Computer-aided detection (CAD) software can add additional benefits over double reading of low-dose chest computed tomography (CT) examinations in a lung cancer screening environment, with potential of keeping false positives low, researchers from the Netherlands have found.

"Using a combination of CAD and nodule size cutoff in lung cancer screening improves the sensitivity of pulmonary nodule detection compared to that of double reading, without missing lung cancers," commented lead author Dr. Yingru Zhao of University Medical Center Groningen.

CAD yielded 96.7% sensitivity for detecting potentially significant lung nodules and outperformed the 78.1% sensitivity produced by independent double readers.

The objective of the research that was published in the October issue of European Radiology was to evaluate performance of CAD beyond double reading for pulmonary nodules on low-dose CT by nodule volume.

The study included a total of 400 randomly selected cases out of the 4,280 baseline CTs from the Nederlands-Leuvens Longkanker Screenings Onderzoek (NELSON) trial. The CT scans were evaluated by two independent and experienced readers and were then processed by CAD (LungCAD VB10A, Siemens Healthcare).

At least one finding was reported on 332 of the 400 baseline CT examinations. A consensus panel of expert chest radiologists evaluated that he readers and CAD system detected an aggregate of 1,667 findings -- 311 were found by double reading and CAD, 24 were found only by double reading, and 1,332 were only found by CAD.
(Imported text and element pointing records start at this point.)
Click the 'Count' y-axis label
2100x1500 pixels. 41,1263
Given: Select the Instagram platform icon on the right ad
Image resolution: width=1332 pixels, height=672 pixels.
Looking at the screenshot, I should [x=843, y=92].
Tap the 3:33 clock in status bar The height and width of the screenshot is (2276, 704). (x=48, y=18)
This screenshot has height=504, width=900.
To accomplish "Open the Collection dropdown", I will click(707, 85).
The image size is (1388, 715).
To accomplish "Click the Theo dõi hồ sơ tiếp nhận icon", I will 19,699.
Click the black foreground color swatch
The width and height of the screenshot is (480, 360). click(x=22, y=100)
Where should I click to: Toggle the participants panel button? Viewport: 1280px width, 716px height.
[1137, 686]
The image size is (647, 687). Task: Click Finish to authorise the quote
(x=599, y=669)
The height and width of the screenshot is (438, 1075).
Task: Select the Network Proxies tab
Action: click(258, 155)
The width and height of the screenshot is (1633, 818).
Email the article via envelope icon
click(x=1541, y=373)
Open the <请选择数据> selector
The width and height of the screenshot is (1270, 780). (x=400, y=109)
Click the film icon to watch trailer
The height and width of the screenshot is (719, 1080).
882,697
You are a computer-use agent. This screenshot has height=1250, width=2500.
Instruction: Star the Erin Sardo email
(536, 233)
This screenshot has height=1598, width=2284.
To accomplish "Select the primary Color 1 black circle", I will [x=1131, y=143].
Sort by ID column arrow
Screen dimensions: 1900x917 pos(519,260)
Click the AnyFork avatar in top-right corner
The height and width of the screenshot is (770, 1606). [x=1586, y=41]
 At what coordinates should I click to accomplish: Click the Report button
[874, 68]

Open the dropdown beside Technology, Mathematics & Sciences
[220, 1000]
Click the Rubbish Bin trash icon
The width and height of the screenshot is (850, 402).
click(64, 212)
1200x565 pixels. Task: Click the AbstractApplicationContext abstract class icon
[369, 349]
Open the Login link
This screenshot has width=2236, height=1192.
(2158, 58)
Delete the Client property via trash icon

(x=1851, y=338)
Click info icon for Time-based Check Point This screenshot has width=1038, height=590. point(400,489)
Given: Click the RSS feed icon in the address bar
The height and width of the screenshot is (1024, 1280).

Of these 1,667 findings, 1,516 (90.9%) could be excluded from further evaluation; 49.2% were excluded due to their small size (< 50 mm3), 37.6% were excluded as they were judged to be benign lesions, and 13.2% were excluded as they were determined to be nonlesions. The 151 findings that needed further evaluation were contributed by double reading and CAD in 113 (74.8%) of cases, by double reading only in five cases (3.3%), and only by CAD in 33 (21.9%) cases.

"CAD was better in detecting most types of nodules, namely peripheral and nonperipheral nodules, solid nodules, intraparenchymal nodules, and spherical and nonspherical nodules," the authors wrote.

Readers struggled to detect vessel-attached nodules, finding only 11 (37.9%) of 29. Of the nodules found by CAD but undetected by the readers, 69.7% were attached nodules; 78.3% of the attached nodules were vessel-attached. Seven out of 11 nonperipheral, vessel-attached nodules were missed by readers, but all 11 were detected by CAD.

Of the 33 nodules missed by the double readers but found by CAD at baseline, 24 were detected at three-month or one-year follow-up CT exams, according to the authors.

"Lung cancer was diagnosed in one solid intraparenchymal nodule, found to have grown at the second-year screening CT," the authors noted. "The baseline volume of this missed nodule was 160.7 mm3."

CAD also had some failures. It fell short of finding one fissure-attached and two pleural-based nodules. Of the five nodules that were not detected by CAD, two were nonsolid or part-solid nodules. A solid pleural-based nodule with a volume of 217.8 mm3 was later diagnosed as cancer after it was found to be growing on the three-month follow-up CT exam.

CAD also produced high false-positive rates. But using a nodule volume-cutoff threshold could sharply reduce that problem, the researchers found.

"Adding a nodule volume cutoff of 50 mm3 to CAD leads to nearly half the false-positive rate (1.9 versus 3.7 false-positive/CT) with an increase in positive predictive value," the authors noted.